Roots in a Parched Ground is set in Harrison, Texas in
1902. The Robedaux family has been divided by the exigencies of an
unhappy fate. Julie Robedaux has moved back to her family's house
with the children, Horace, Jr. and Beth Ruth, and has enlisted the
help of her sister, Callie, in trying to operate the old place as a
boarding house. Her husband, Horace Sr., ravaged by alcohol and
disease, awaits the end of his wasted life at his mother's home,
pathetically hopeful that he will still be able to make amends to his
wife and children, and guide his son in the study of law. This
fragile strand of hope is broken when it is acknowledged that the
boarding house is a losing proposition, and that the only course of
action for Julia, Callie and the children is to move to Houston in
search of work. Horace Jr. refuses to go. As a violent storm breaks
he rushes off, and when he eventually comes home again, after having
been given up for lost, the family has gone to Houston and his father
is dead. When she learns that he is still alive, Horace's mother
comes back from Houston and, in a poignant, touching scene, tells the
boy that she has remarried, and that she can't ask him to come back
with her, at least for the present. Horace stays behind and starts
over again. He also has his father's law books, and the gentle
guidance and concern of a family friend, Jim Howard, in turning back
to them.

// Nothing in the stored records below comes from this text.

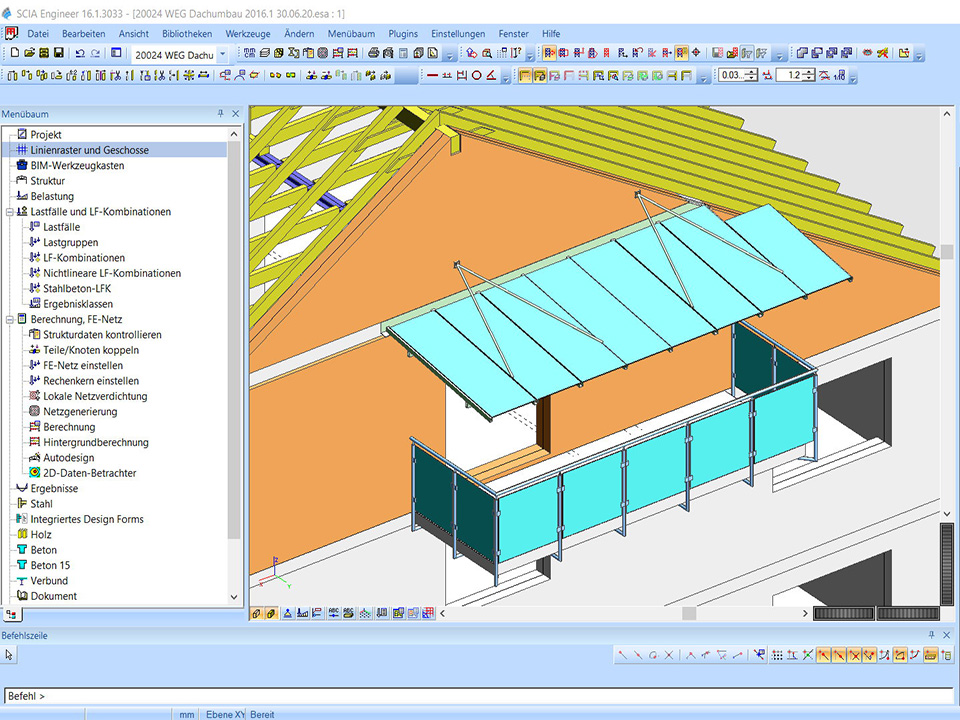Pin the Menübaum panel

[x=221, y=114]
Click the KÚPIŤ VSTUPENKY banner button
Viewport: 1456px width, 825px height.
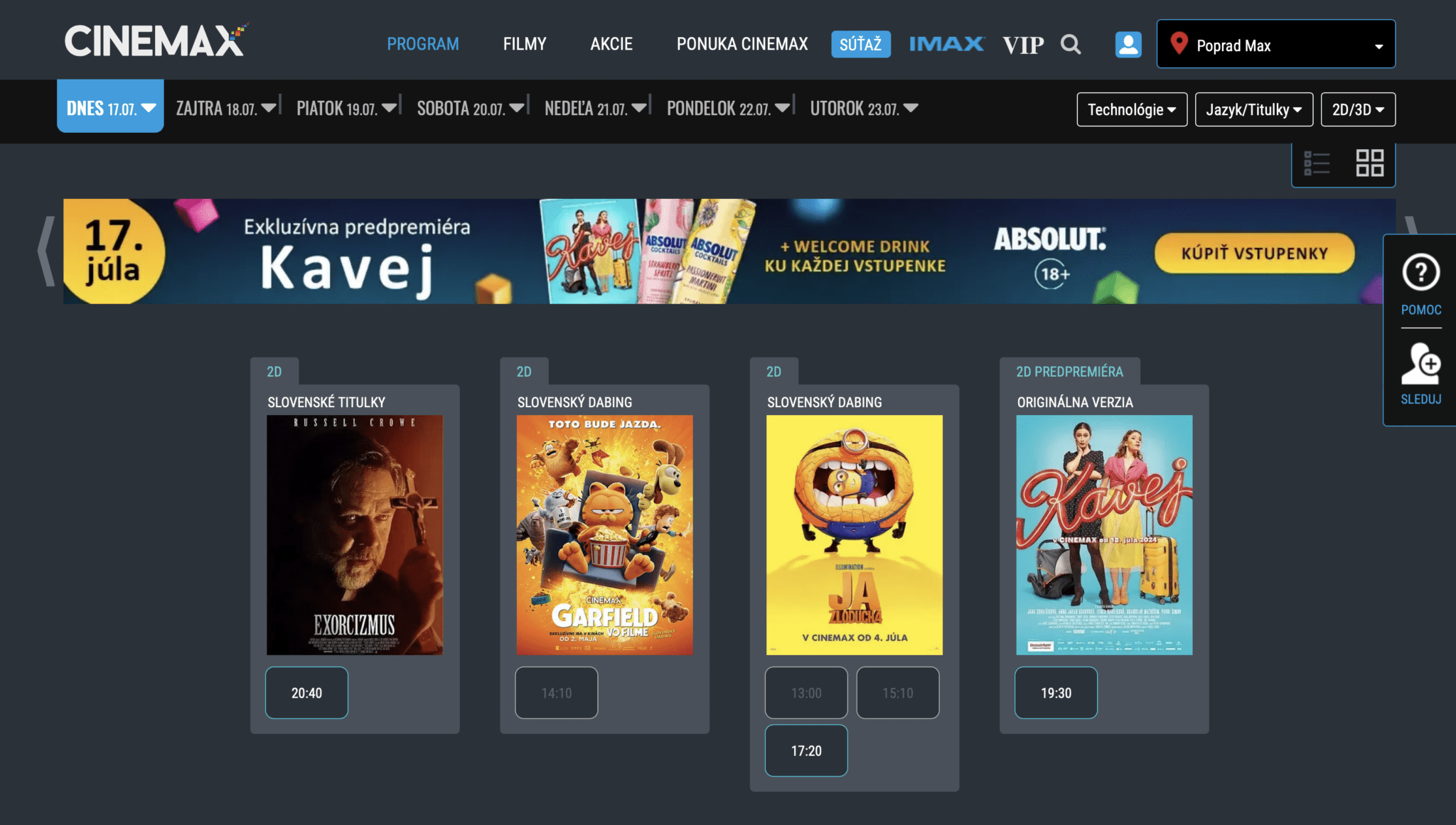point(1253,252)
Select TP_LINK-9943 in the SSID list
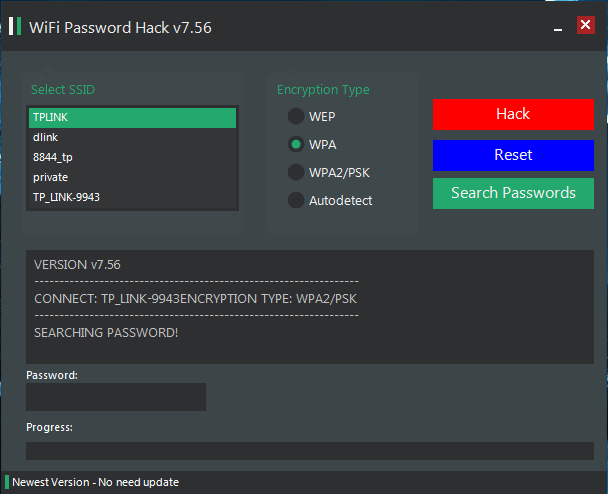Viewport: 608px width, 494px height. tap(132, 197)
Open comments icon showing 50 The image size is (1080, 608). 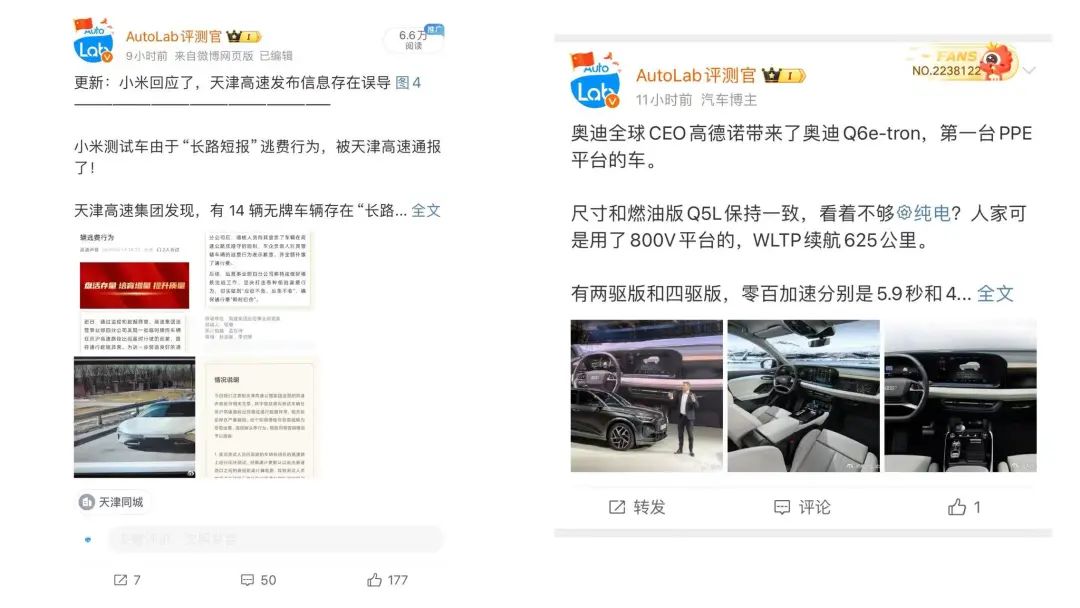tap(247, 580)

The play ends on a warm note of hopefulness as Horace and
Mr. Howard begin to study — and to help each other find a way in
the long night of loneliness.
Roots in a Parched Ground is the first of nine plays in the writer's The Orphans' Home
Cycle, a series of plays based on the life of Horton Foote's father between the
years 1902 and 1928. The other eight were written in the 1970's
and produced individually between 1978 and 1999. Roots in a Parched Ground was
first presented in 1962 on
the television show "DuPont Show of the Month" broadcast on
CBS-TV under the title The Night of the Storm.
Cast: 5 female, 9 male, 1 girl, 1 boy
About the Playwright:
Horton Foote (1916-2009) was a prolific American
playwright and screenwriter with an ear for the resilient spirit of
daily life in the small-town southern US states. Known as a writer's
writer, he switched readily from the stage to television and film. He
received Academy Awards for his screenplay adaptation of To Kill a
Mockingbird and his original screenplay Tender Mercies. During the
Golden Age of television, he authored numerous notable live
television dramas. For his 1997 television adaptation of William
Faulkner's "Old Man," he won an Emmy Award for Outstanding
Writing of a Miniseries. He received the 1995 Pulitzer Prize and his
first Tony nomination for his play, The Young Man From Atlanta.